I finished reading THE PERKS OF BEING A WALLFLOWER by Stephen Chbosky last week. The book is made up of a series of letters written by 16-year old Charlie over the course of a year. One reason I wanted to read the book is that I wanted to watch the movie version starring Paul Rudd (who I have a crush on) but I wanted to have already read the book. 

I posted a review of ALL THE LONELY PEOPLE by Jess Riley last week. It's a humorous look at one family's dysfunction that also deals with some serious topics. I encourage you to check it out. 

If you follow me on Twitter, (@SouthrnGrlReads) you'll know that last week I talked alot about Julie Kibler's debut, CALLING ME HOME, last week. It is our February selection for She Reads Book Club and it was a fantastic choice. 

I started reading Sarah Jio's BLACKBERRY WINTER and I know I'm going to really like it. 

Books I'll Be Focusing On This Week -

My main focus is going to be on THE SILENCE OF BONAVENTURE ARROW by Rita Leganski. I started it last evening and right away the lovely lyrical prose is blowing me away! Not to mention the mystical locale of New Orleans and all that that entails. This will definitely be a real treat for my literary senses. 

I will also continue reading BLACKBERRY WINTER this week. I'm hooked on it! Now I know what all the fuss was about when it was making a loud splash on the blogs.

Reviews I'll be posting this week are THE RIVER WITCH by Kimberly Brock and THE PERKS OF BEING A WALLFLOWER by Stephen Chbosky. 

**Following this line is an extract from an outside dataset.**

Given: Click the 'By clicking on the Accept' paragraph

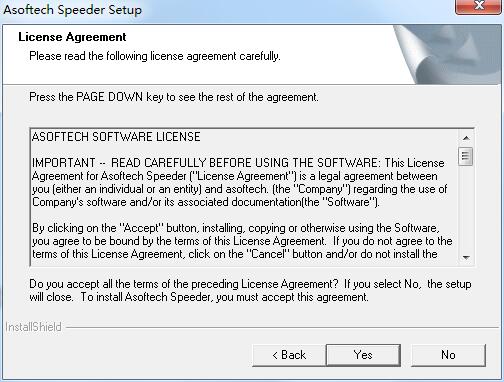Looking at the screenshot, I should click(x=242, y=241).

I'm really looking forward to this week in books and I hope your week is full of great books as well! Thanks for stopping by today!

Feb 10, 2013

The Sunday Salon: Bookish Priorities

Happy Sunday everyone! I haven't posted a Sunday Salon post in so long and I thought it was time. Speaking of time, I just don't know it all goes! February is already bearing down on us, even though down here in Florida its been feeling more like Spring time. The weather has been crazy - highs in the 70's and 80's, then it will drop down into the 40's at night again. I'm so glad I got my flu shot a few months ago or I'd be in trouble. One day I'm in a t-shirt and flip-flops and then it goes back to jeans and sweater weather! My azalea bushes already bloomed at the end of January, which is just nuts! So when Spring actually gets here, I won't have any blooms at all because they're already gone!

On thereading front, I've read some really great books lately. In January I became a member of the She Reads Book Club and so far the book selections have been fantastic. I'm actually reading BLACKBERRY WINTER by Sarah Jio right now that was one of they're selections last year. I'm late to the party, but I'm really enjoying it. Our February selection is CALLING ME HOME by Julie Kibler. It was an emotional and heartbreaking story that really grabbed my attention right away. If you'd like to read my review, you can find it here. Our March selection is THE SILENCE OF BONAVENTURE ARROW by Rita Leganski. I plan to start it today and I'm very excited about it.

I've decided that this year I'm focusing more on books that I've had in my library that I've never gotten around to reading, more than accepting review copies. I'm not saying I won't do any ARC's but I have some really great books that need to be read. For example, I've had THE BOOK THIEF starring up at me from my coffee table for so long and I feel guilty every time I pass it up. I've also wanted to read SHADOW OF THE WIND for two years, when I got the book! The other day I finally started reading ANNA KARENINA. I'll be reading that in between other books, so that will be a slow mover.  I'm planning to read a chapter or two each night before bed, the way I did with JANE EYRE. There are others too, like THE FORGOTTEN GARDEN and THE STORY OF EDGAR SAWTELLE. These are all books that I OWN! No more excuses, I have to read these books!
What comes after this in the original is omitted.